WORK INSTRUCTIONS:
Your answer must be an exact retyping of the line containing "Given: Click the Skype Id input field" and every line after it through the end of the records below, with no pictures and nothing else.

DATA FOR THIS TASK:
※ ※ ※

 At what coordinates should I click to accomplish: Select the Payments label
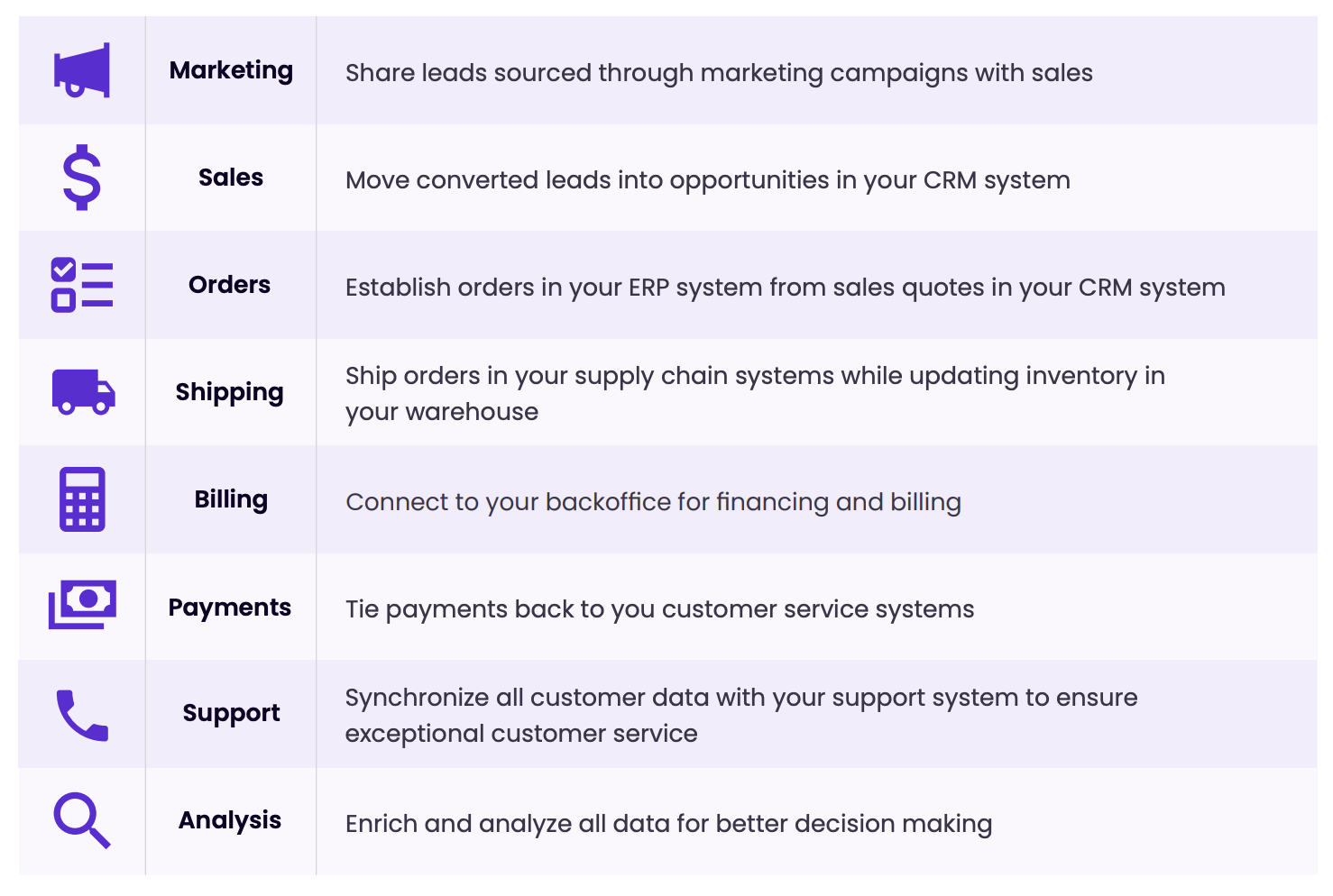230,608
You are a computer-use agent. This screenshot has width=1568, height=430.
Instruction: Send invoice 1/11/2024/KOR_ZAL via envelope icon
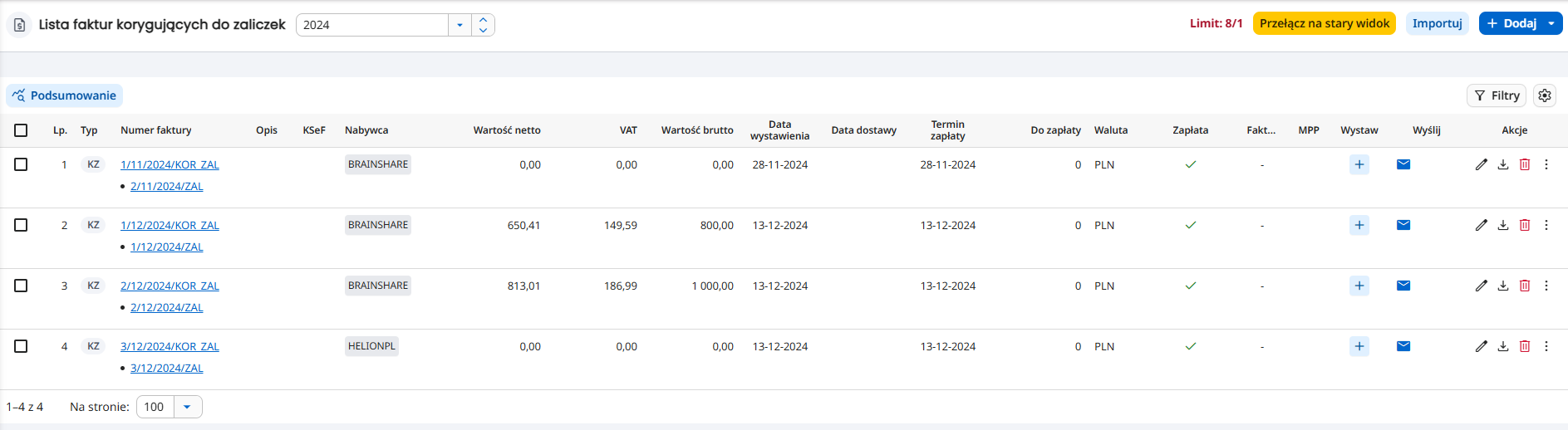(1403, 164)
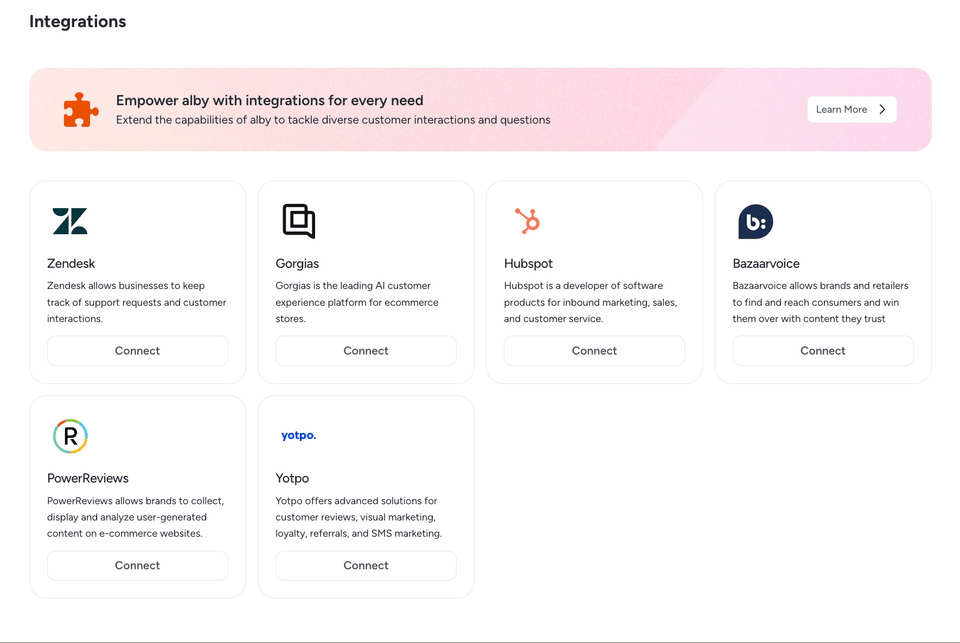Viewport: 960px width, 643px height.
Task: Click the PowerReviews circular R logo
Action: 70,436

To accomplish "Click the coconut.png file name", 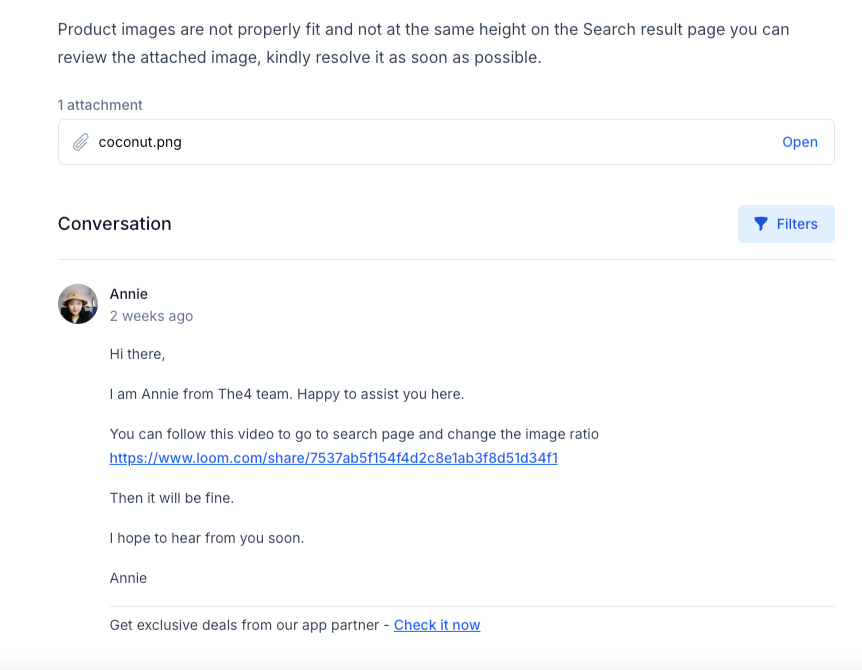I will [140, 142].
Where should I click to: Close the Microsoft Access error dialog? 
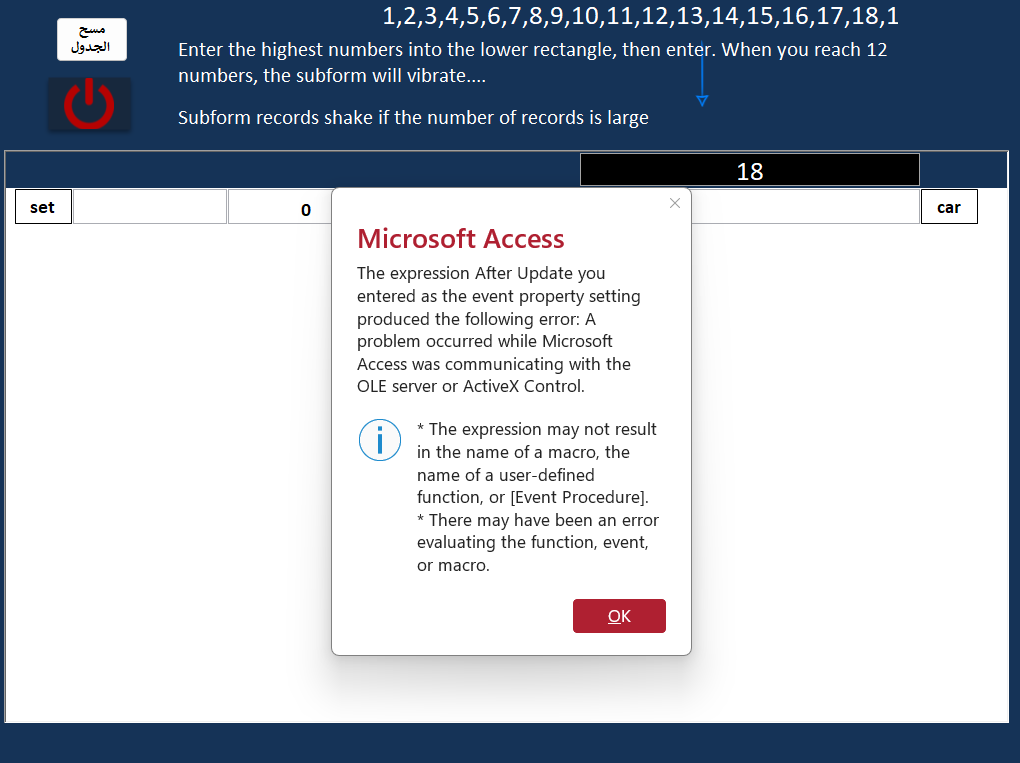click(675, 203)
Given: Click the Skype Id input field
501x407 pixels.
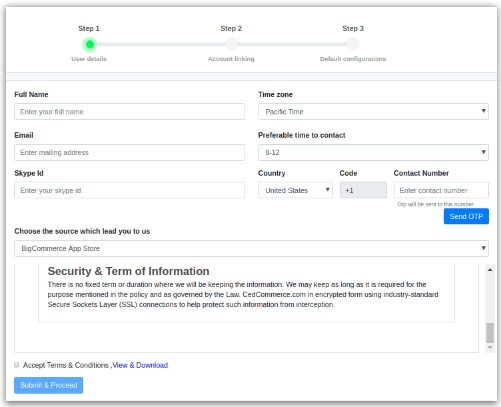Looking at the screenshot, I should [x=129, y=190].
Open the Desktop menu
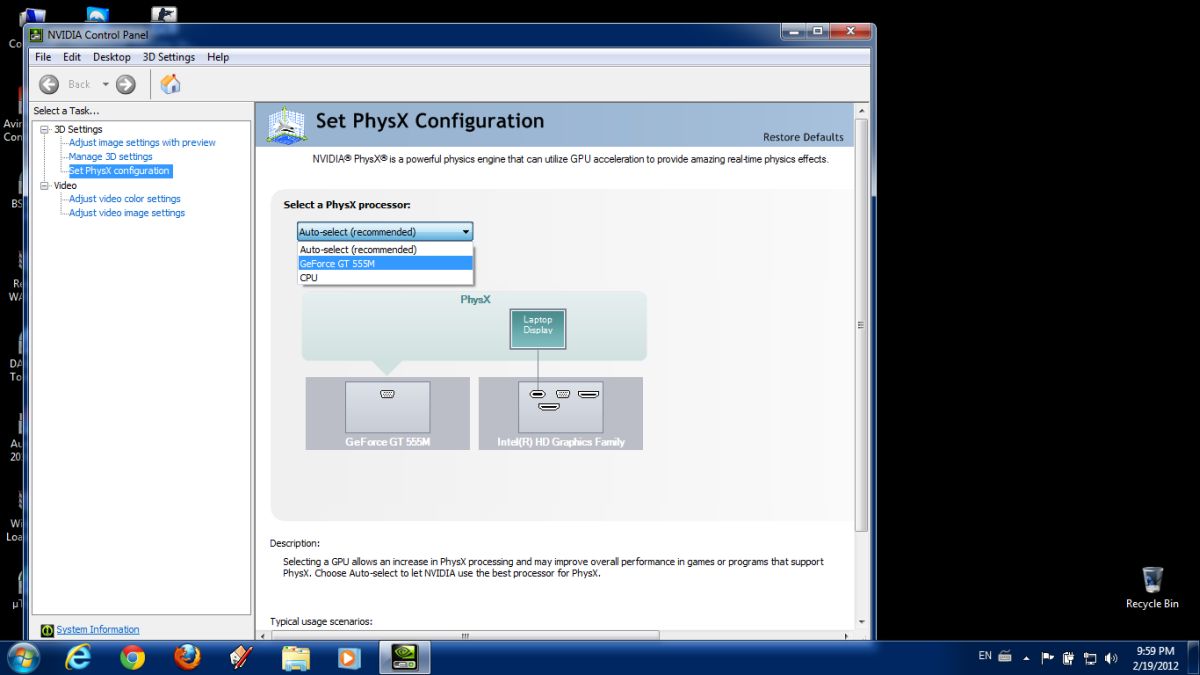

※ ※ ※

ANSWER BOX:
Given: Click the Skype Id input field
501x407 pixels.
Looking at the screenshot, I should [x=129, y=190].
Open the Desktop menu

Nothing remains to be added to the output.